L’INPS, verificato negli archivi ANPAL che il soggetto da assumere sia disoccupato, calcola la misura dell’incentivo e ne verifica la sussistenza in base alla copertura finanziaria e, in caso positivo, informa il datore che è stato prenotato l’importo dell’incentivo per l’assunzione. Se l’istanza viene accolta, il datore di lavoro deve comunicare, entro 10 giorni, l’avvenuta assunzione e chiedere la conferma della prenotazione in suo favore: decorsi i 10 giorni senza comunicazione, la prenotazione diviene inefficace.

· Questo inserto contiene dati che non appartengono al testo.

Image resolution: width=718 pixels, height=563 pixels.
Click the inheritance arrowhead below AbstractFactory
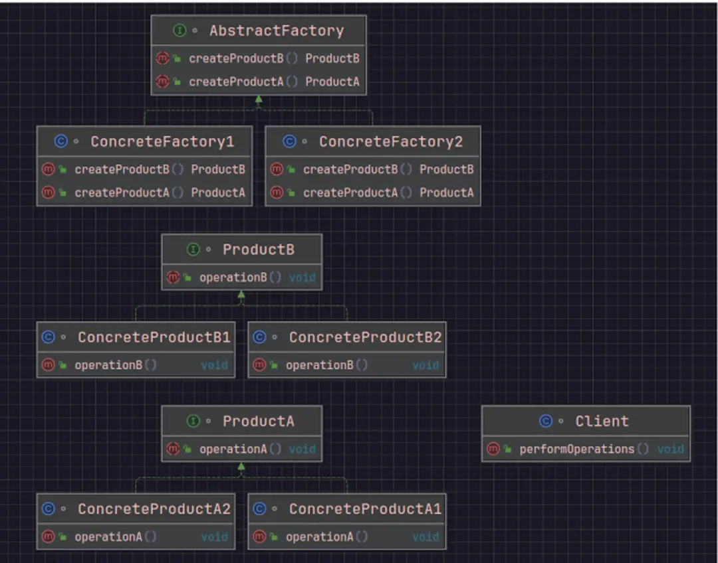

A seguito dell’autorizzazione, l’erogazione del beneficio avviene mediante conguaglio sulle denunce contributive.

L’istanza di prenotazione, inizialmente non accolta per mancanza di fondi, rimane valida per 30 giorni, dopodiché, se l’istanza non viene soddisfatta, il datore di lavoro deve presentare una nuova richiesta. Analogamente, se l’istanza non viene accolta perché non risulta rilasciata una dichiarazione di immediata disponibilità al lavoro, la richiesta resta valida per 30 giorni e decade trascorso inutilmente questo ultimo termine.